To correct for turbulence, the AO system must first measure the associated optical-phase perturbations. It does so by using a wavefront sensor to measure a reference wave that has passed through the turbulence. If the object is uncooperative and does not provide a reference wave, then the AO system must create a reference wave by projecting a focused laser beam [7,9]. Such a laser beam has significant width after propagating to the object. Thus, it is known as an extended beacon. The reflection of the extended beacon off the object provides the reference wave for wavefront sensing. Unfortunately, due to the width of the extended beacon, the object’s rough surface gives rise to significant speckle noise. This speckle noise can corrupt the wavefront measurements and degrade the AO system’s correction of the turbulence.
Speckle occurs when partially coherent light reflects off a rough surface. Because the roughness of most surfaces is greater than the wavelength of light, such surfaces add spatially random phase to the light upon reflection. After propagation, the reflected wave breaks up into regions of constructive and destructive interference, causing the bright and dark patches known as speckles. Notably, speckle occurs in both the aperture plane and the image plane of a wavefront sensor, and both can be problematic.

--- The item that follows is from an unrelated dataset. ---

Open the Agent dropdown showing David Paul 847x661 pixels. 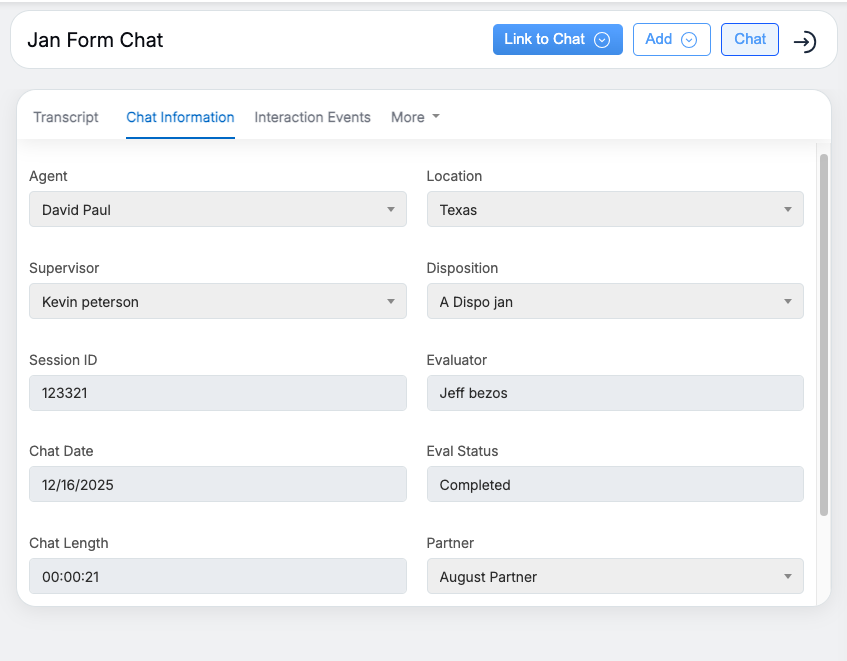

In this work, we focus on a single method for speckle mitigation. It is known as polychromatic speckle mitigation because it uses polychromatic illumination to reduce the speckle noise. Researchers sometimes call this approach wavelength diversity, linewidth broadening, temporal coherence reduction, or frequency compounding [10–15]. It is one of a number of methods for speckle mitigation, including angle diversity, polarization diversity, temporal integration, and image processing [10–12,16–18].
Polychromatic speckle mitigation offers several potential advantages for AO systems [15,19–22]. It does not reduce the spatial resolution or bandwidth of the wavefront measurements, which is beneficial for keeping up with the spatial and temporal changes in the turbulence effects [23]. In addition, it allows a near-diffraction-limited beacon spot size, which is important for the minimization of beacon anisoplanatism (see Section 2.C) [24–28]. For these reasons, polychromatic speckle mitigation might be the optimal type of speckle mitigation for AO systems that experience extended beacons.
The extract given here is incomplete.